#### Short exercise A
Retype the entries from the line with "Task: Open the" to the line with "to Customers in", keeping both of those lines and leaving the pictures out.

#### Document segment
THE SUNDAY TIMES’ BLIND TASTE TEST OF EGGS

Egg-cellent and hard to beat

Are Japanese eggs, sold at a premium compared with local ones, all that they are cracked up to be? The Sunday Times finds out in a blind taste test

Ten different eggs were chosen for the taste test. They were assessed for both taste and texture. ST PHOTO: LIM YAOHUI

In recent months, new kinds of egg crates have been stacking up in Singapore. Supermarkets here have been hatching many fresh sources and varietals of eggs.

In October, The Sunday Times reported on Ukraine joining 10 other sources of eggs for Singapore, including Australia, Denmark, Japan and Sweden.

Some premium offerings from Japan come with a hefty price tag of just over $2 for an egg.

In comparison, eggs from Singapore and Malaysia cost about 14 cents each.

Is premium necessarily better?

The Sunday Times conducted a blind taste test to suss out whether Japanese eggs, known for their distinctive orange yolks and flavour, are worth the price compared with local ones.

The judging panel comprised ST food editor Tan Hsueh Yun and senior food correspondent Wong Ah Yoke, and guest judge Nobuyasu Sato, director of Japanese restaurant group Keisuke Singapore.

The eggs were assessed for both taste and texture, with each judge awarding a maximum of 10 points per category.

Nine brands of eggs - three from local producers - were shortlisted for the tasting. They were all cooked sous vide for one hour 15 minutes over a temperature range from 26 deg C to 64 deg C.

Two of the Japanese eggs were from egg producer Sanei Keiran, while four others were from Japanese food importer kokonoE.

The final surprise egg in the judging was brought in by Mr Sato. His restaurant chain, Keisuke Singapore, which has 20 eateries across Singapore, uses eggs produced in Singapore by Tamago-Ya, sister company of local egg producer N&N Agriculture.

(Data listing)

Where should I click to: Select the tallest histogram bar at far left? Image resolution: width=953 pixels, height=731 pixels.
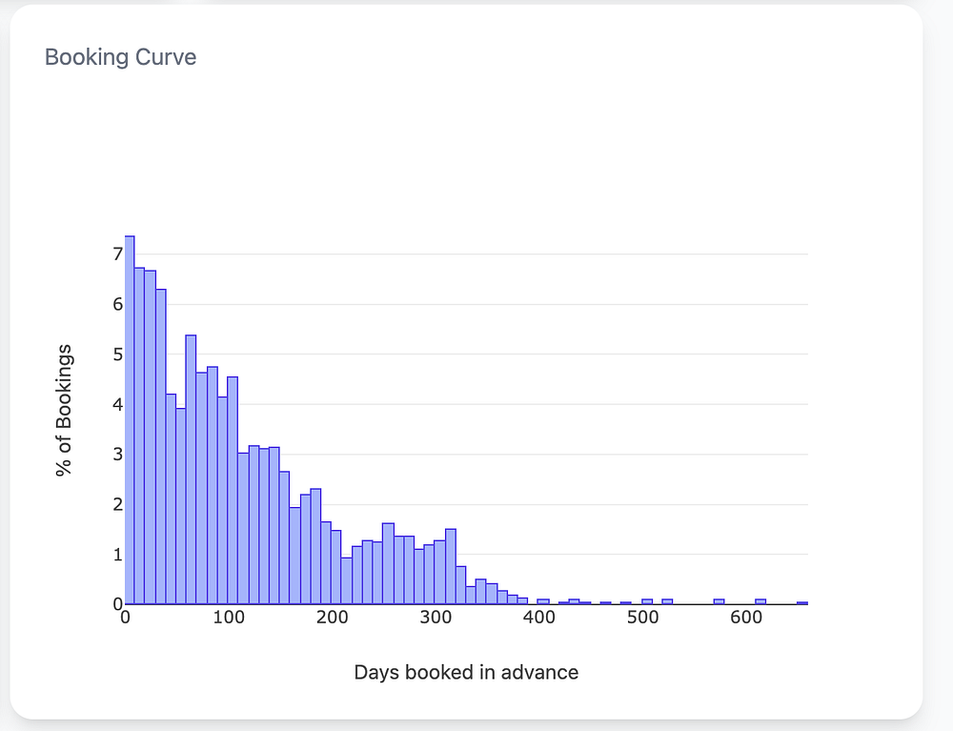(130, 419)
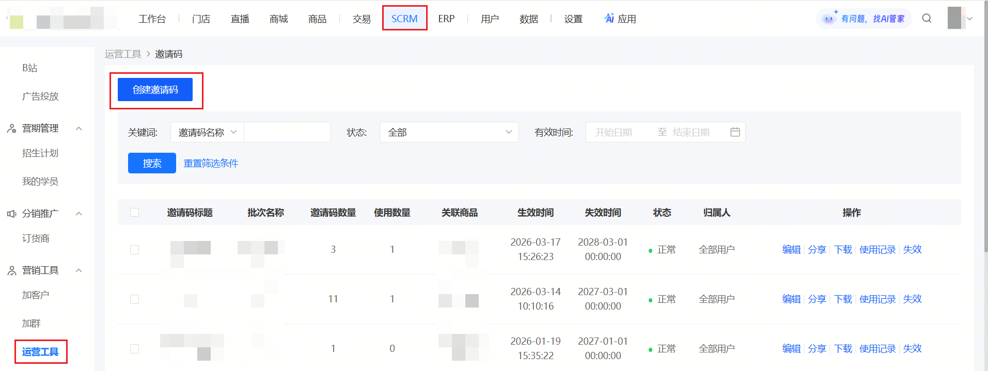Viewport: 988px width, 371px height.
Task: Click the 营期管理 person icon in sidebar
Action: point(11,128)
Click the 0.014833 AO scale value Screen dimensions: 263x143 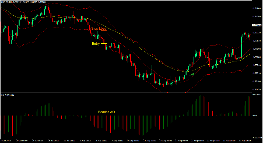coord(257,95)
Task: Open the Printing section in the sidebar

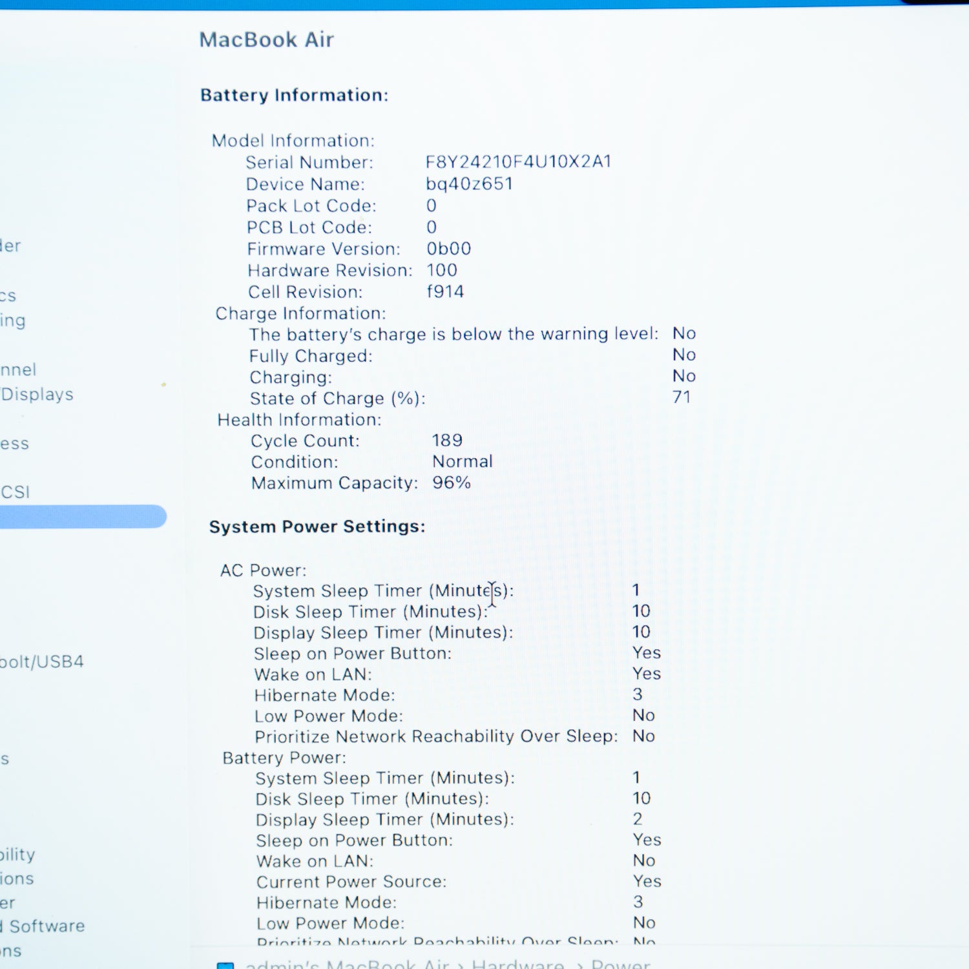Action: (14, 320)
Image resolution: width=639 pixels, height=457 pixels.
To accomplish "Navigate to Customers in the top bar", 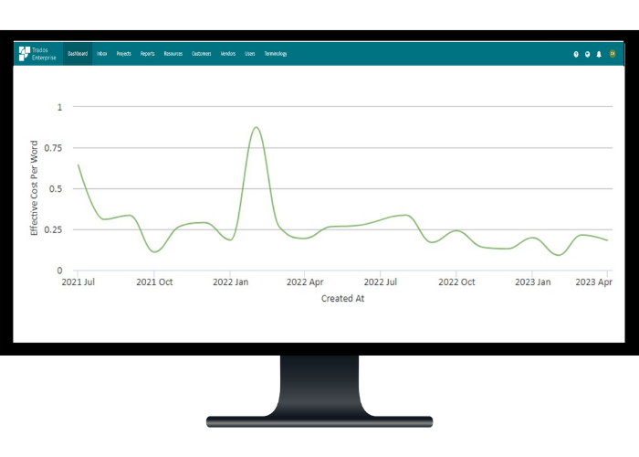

---

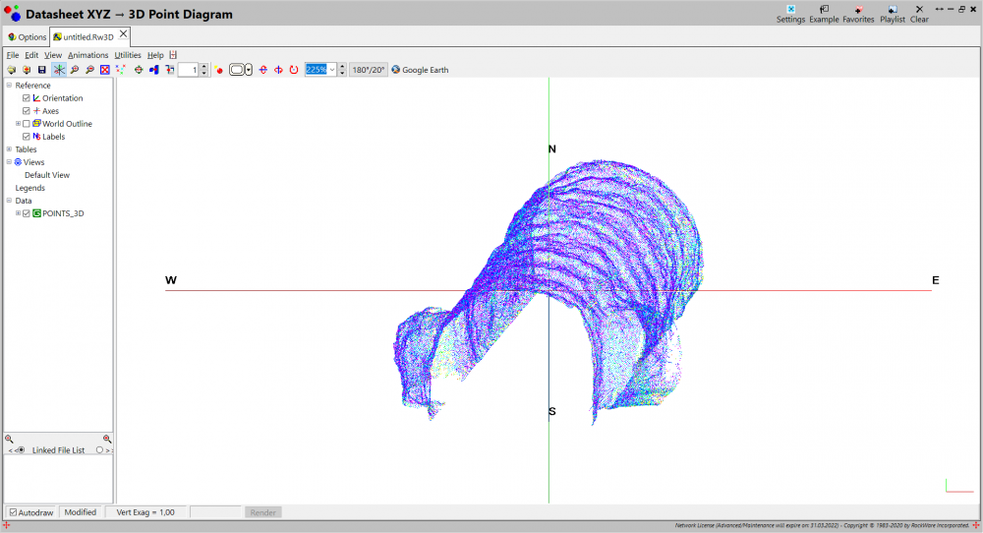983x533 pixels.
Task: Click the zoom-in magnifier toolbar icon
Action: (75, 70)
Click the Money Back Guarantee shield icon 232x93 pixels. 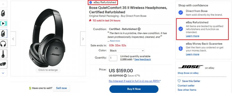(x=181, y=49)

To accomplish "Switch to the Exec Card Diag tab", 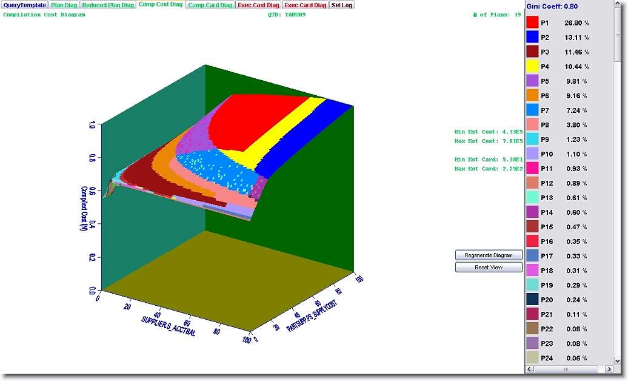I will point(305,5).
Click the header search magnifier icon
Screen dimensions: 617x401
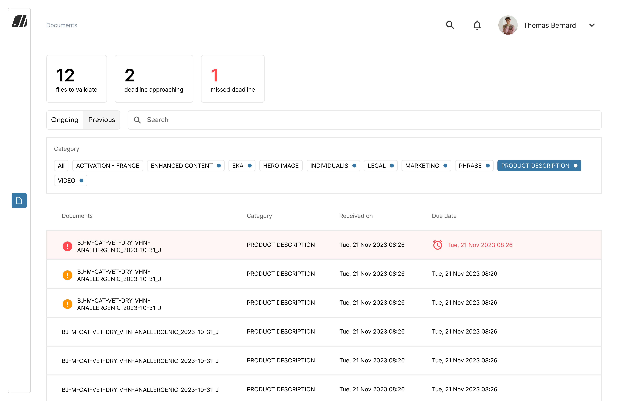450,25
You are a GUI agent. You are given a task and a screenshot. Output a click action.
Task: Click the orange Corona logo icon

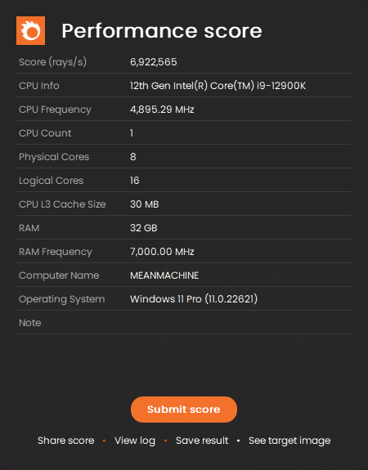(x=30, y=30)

#### Short exercise B
In the egg taste test article, shorten the paragraph that begins "Nine brands of eggs" while keeping its main facts.

#### Result A
Task: Open the Printing section in the sidebar

Action: (14, 320)
Image resolution: width=639 pixels, height=457 pixels.
To accomplish "Navigate to Customers in the top bar", 

#### Result B
Nine egg brands, three of them local, were shortlisted and all cooked sous vide for one hour 15 minutes at temperatures ranging from 26 deg C to 64 deg C.